Casino operator Caesars Entertainment has reached a deal with the last remaining bondholder blocking the company’s interminably delayed proposed restructuring.
On Tuesday, Caesars announced that hedge fund Trilogy Capital Management had agreed to support the plan to restructure Caesar’s bankrupt main unit Caesars Entertainment Operating Co (CEOC). Neither firm saw fit to disclose what goodies Caesars dangled to convince Trilogy to flip its script.
Trilogy, which held only $9.4m of CEOC’s $18.4b of debt, had mounted a surprise last-minute assault on the deal Caesars had reached with its other junior creditors, a deal that had taken nearly two years to negotiate. Caesars was forced to extend its stated deadline last week to continue efforts to try to bring Trilogy on board.
The Trilogy deal now leaves just one more niggling obstacle to CEOC’s restructuring, which will see the company split into a casino management firm and a real estate investment trust, The company is still fighting with the National Retirement Fund over CEOC employee pensions, but Caesars bankruptcy lawyers claim they’re close to resolving this issue.

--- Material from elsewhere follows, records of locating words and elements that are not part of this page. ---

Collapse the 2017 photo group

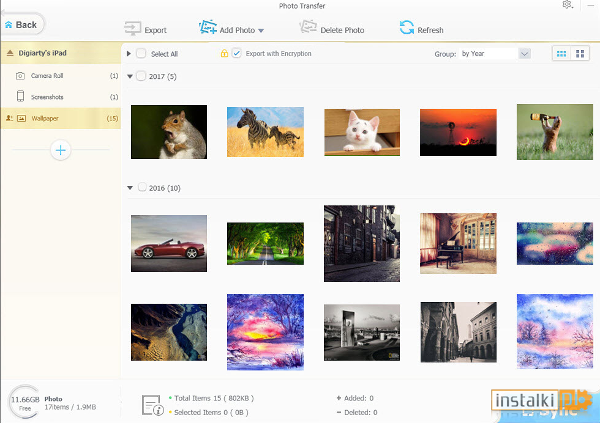[130, 76]
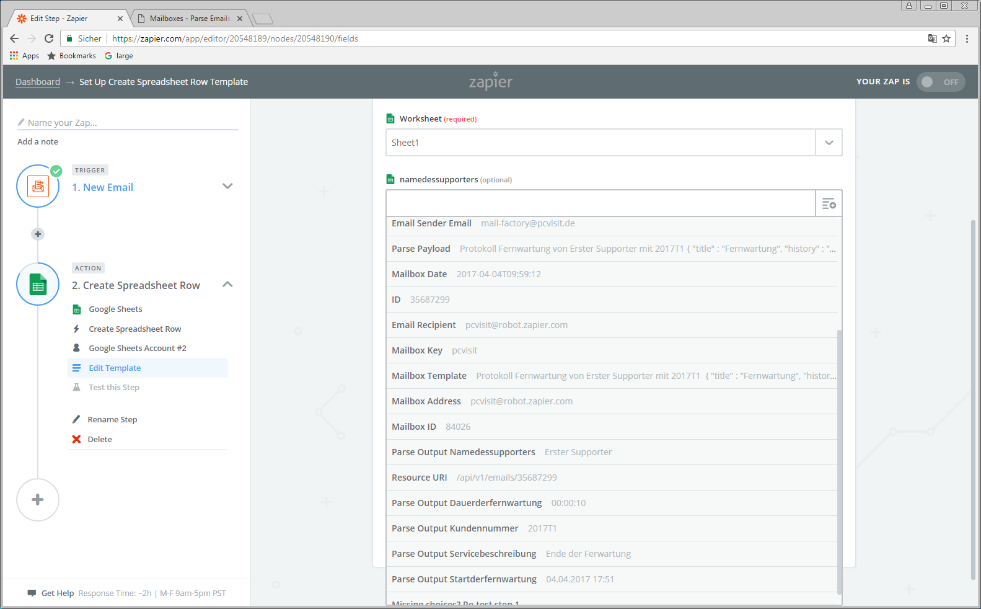Click the red X Delete icon
981x609 pixels.
[76, 439]
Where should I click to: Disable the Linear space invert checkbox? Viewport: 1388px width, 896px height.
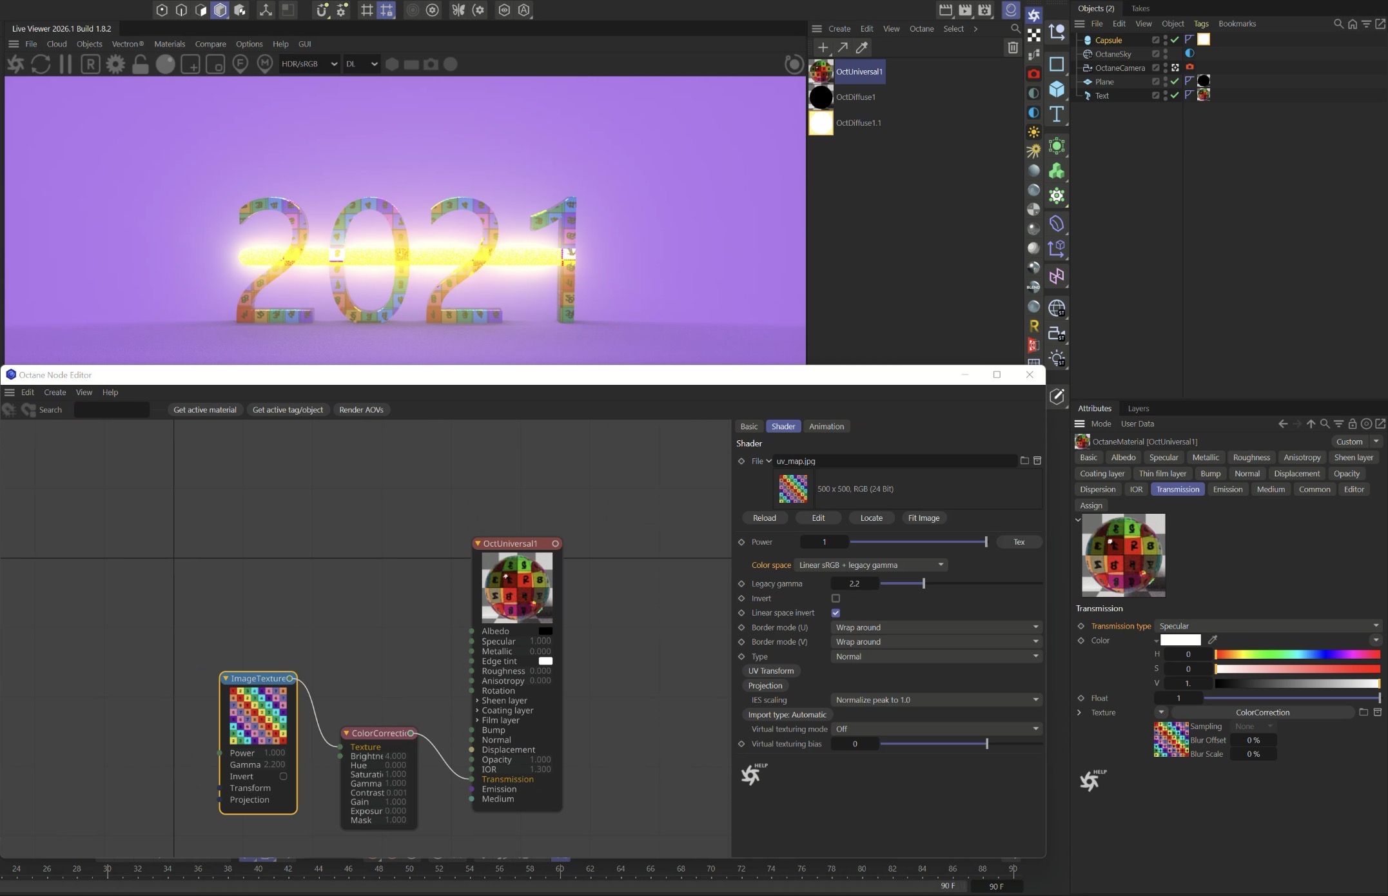[x=836, y=613]
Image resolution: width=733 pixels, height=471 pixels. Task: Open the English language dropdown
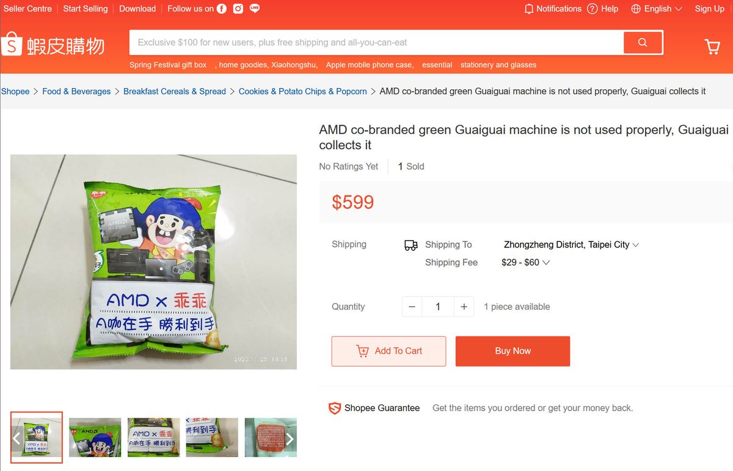[x=657, y=9]
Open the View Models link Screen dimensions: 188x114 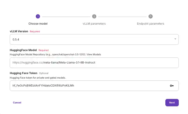[x=94, y=54]
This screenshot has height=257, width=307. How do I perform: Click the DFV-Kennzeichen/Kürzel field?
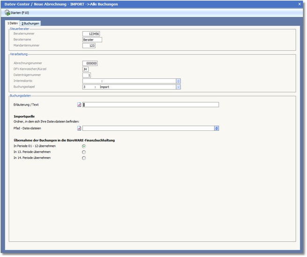(85, 69)
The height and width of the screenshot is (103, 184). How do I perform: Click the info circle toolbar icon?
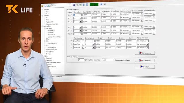[105, 4]
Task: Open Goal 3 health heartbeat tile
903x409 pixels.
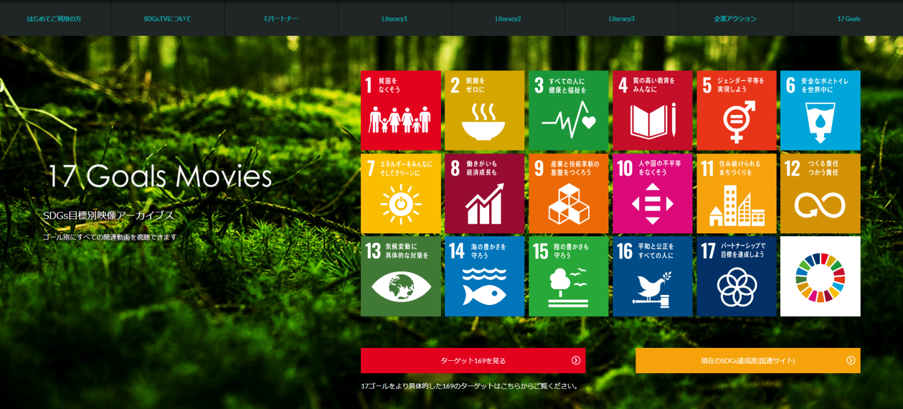Action: (x=568, y=110)
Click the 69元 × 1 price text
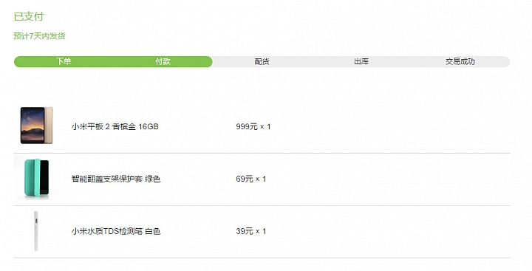Screen dimensions: 532x271 pyautogui.click(x=251, y=179)
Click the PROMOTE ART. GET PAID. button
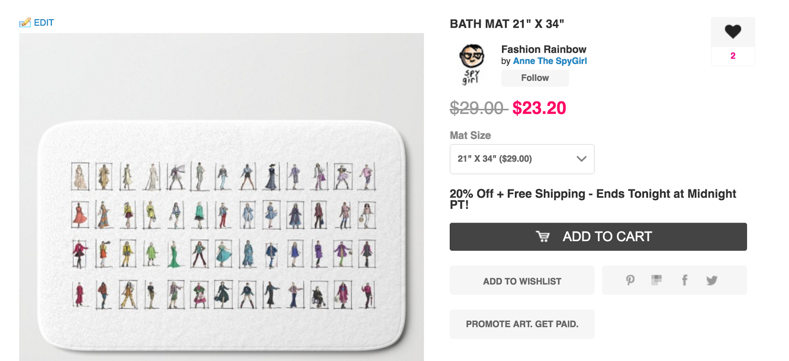 coord(522,324)
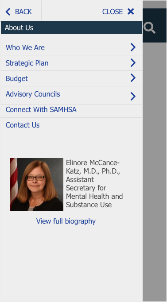The image size is (167, 302).
Task: Open the Who We Are link
Action: 25,47
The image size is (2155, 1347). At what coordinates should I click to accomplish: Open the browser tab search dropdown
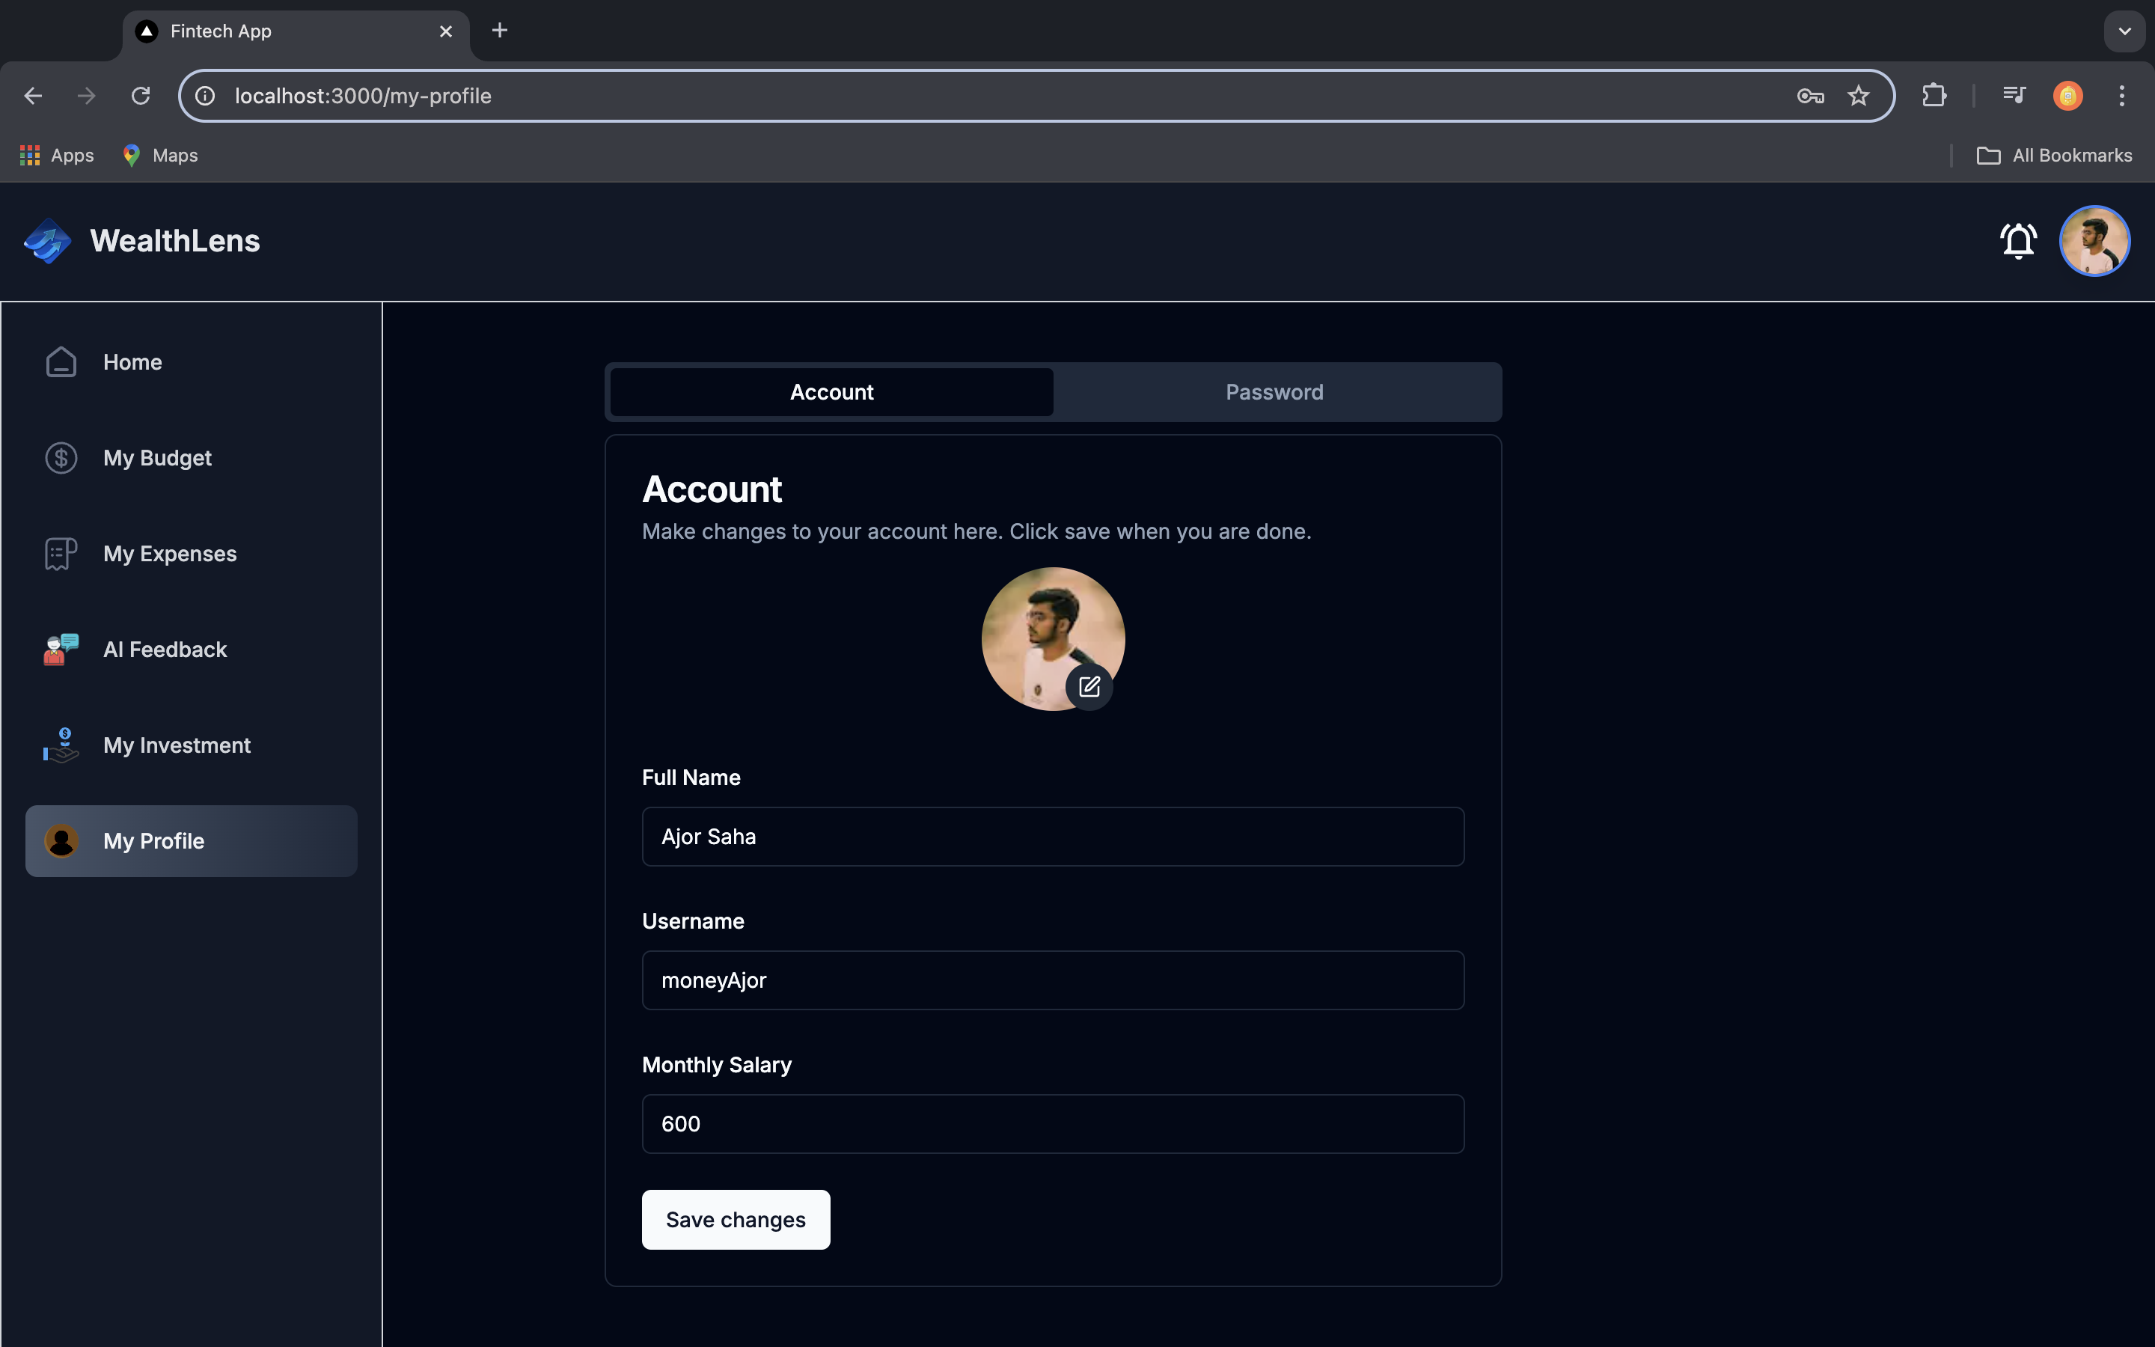click(2124, 31)
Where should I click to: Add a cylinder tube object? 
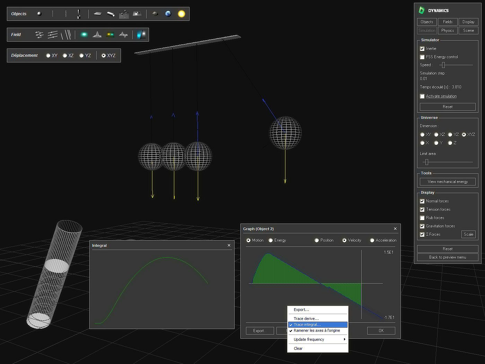click(111, 14)
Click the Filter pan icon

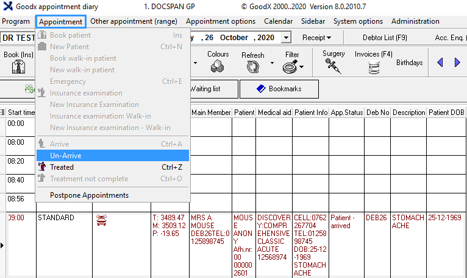tap(291, 66)
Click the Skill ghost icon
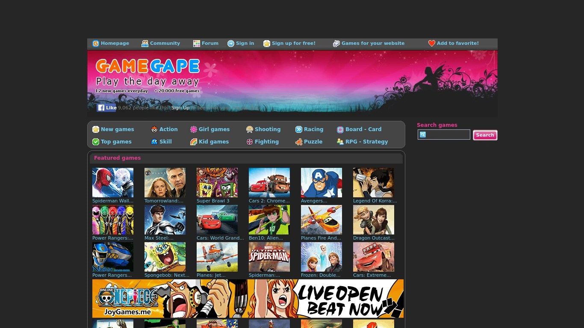584x328 pixels. (154, 142)
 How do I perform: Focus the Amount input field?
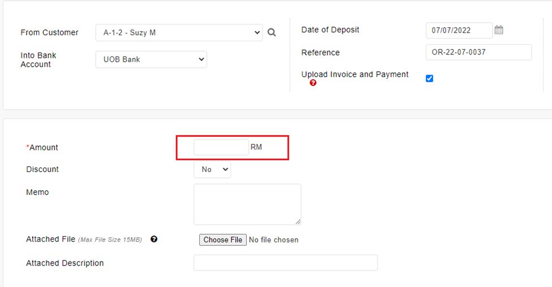click(221, 147)
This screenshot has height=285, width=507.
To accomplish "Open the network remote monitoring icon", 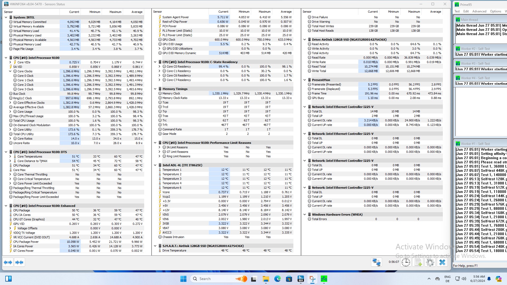I will pyautogui.click(x=376, y=262).
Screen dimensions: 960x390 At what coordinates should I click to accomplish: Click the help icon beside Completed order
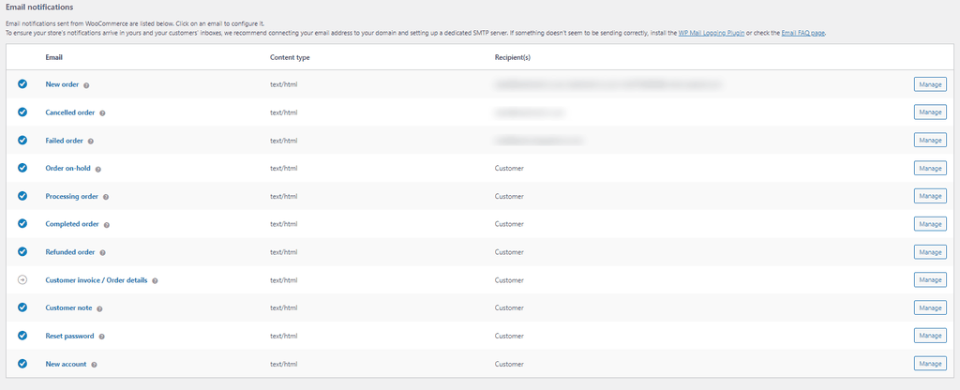(x=107, y=225)
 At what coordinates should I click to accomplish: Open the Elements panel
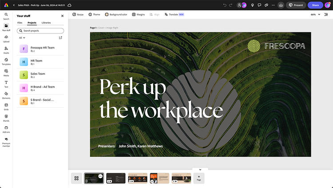6,94
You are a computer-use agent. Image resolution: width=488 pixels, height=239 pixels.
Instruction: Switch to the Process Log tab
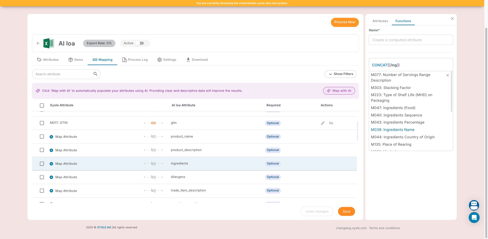(x=135, y=60)
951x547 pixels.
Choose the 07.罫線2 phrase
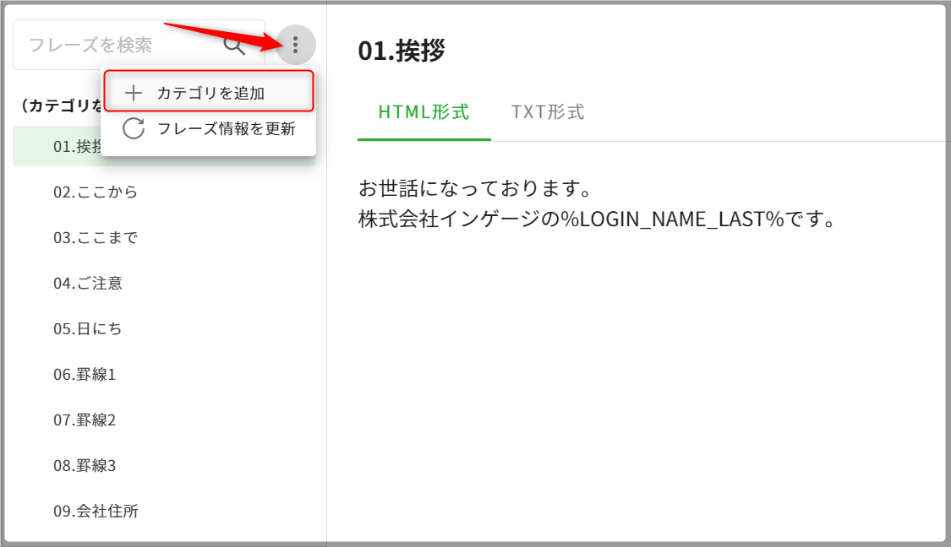(85, 420)
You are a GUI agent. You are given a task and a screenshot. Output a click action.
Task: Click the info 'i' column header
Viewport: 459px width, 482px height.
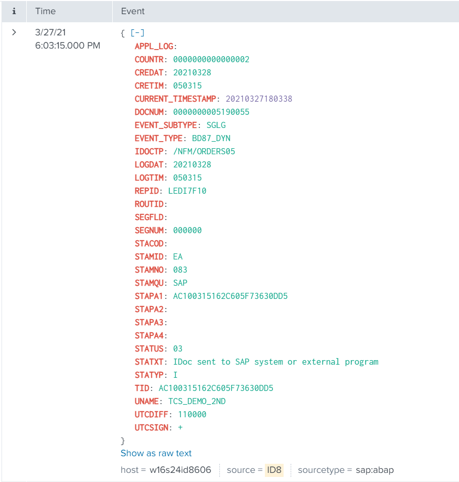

While CEOC’s path back to solvency appears set, the restructuring must be approved by the federal bankruptcy watchdog. But a US Trustee attorney suggested last week that winning that approval wasn’t necessarily a slam dunk.
In exchange for Caesars upping its repayment offer to something approximating adequate, junior creditors were required to forego their lawsuits against the parent company and absolve the parent of further responsibility for CEOC’s debts.
It’s this legal absolution that isn’t sitting right with the feds. In a filing with the Chicago bankruptcy court, US Trustee attorney Denise Delaurent said that, from the department’s perspective, “even if everyone comes to an agreement, it might still violate the law.”